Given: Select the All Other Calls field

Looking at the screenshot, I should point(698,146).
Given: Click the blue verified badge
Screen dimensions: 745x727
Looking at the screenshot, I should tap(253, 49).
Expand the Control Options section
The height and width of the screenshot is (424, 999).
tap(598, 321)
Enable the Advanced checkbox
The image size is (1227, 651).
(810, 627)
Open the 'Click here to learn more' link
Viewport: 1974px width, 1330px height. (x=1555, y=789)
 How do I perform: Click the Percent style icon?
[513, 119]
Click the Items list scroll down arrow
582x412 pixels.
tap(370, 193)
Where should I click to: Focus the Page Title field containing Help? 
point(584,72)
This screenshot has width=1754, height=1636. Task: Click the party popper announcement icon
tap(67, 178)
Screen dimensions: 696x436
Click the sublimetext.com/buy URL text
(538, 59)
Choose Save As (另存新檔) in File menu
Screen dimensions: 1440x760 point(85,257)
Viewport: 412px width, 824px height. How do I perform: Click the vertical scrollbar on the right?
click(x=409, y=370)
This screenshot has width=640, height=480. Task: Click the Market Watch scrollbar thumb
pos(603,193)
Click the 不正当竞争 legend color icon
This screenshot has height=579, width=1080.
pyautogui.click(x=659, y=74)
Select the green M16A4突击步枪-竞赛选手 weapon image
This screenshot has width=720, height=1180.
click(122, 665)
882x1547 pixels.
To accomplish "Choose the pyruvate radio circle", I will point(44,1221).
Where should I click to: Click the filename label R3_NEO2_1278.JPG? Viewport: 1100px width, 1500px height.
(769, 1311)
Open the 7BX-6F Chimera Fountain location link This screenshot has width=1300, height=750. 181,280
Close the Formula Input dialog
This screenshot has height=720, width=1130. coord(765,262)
——————
#### EXERCISE BRIEF:
Please quote nothing but the lines from the line with "Screen dimensions: 696x436" through the end of the data above, exactly as written, ends included.

#### FINISHED EXERCISE:
Screen dimensions: 696x436
Click the sublimetext.com/buy URL text
(538, 59)
Choose Save As (另存新檔) in File menu
Screen dimensions: 1440x760 point(85,257)
Viewport: 412px width, 824px height. How do I perform: Click the vertical scrollbar on the right?
click(x=409, y=370)
This screenshot has width=640, height=480. Task: Click the Market Watch scrollbar thumb
pos(603,193)
Click the 不正当竞争 legend color icon
This screenshot has height=579, width=1080.
pyautogui.click(x=659, y=74)
Select the green M16A4突击步枪-竞赛选手 weapon image
This screenshot has width=720, height=1180.
click(122, 665)
882x1547 pixels.
To accomplish "Choose the pyruvate radio circle", I will point(44,1221).
Where should I click to: Click the filename label R3_NEO2_1278.JPG? Viewport: 1100px width, 1500px height.
(769, 1311)
Open the 7BX-6F Chimera Fountain location link This screenshot has width=1300, height=750. 181,280
Close the Formula Input dialog
This screenshot has height=720, width=1130. coord(765,262)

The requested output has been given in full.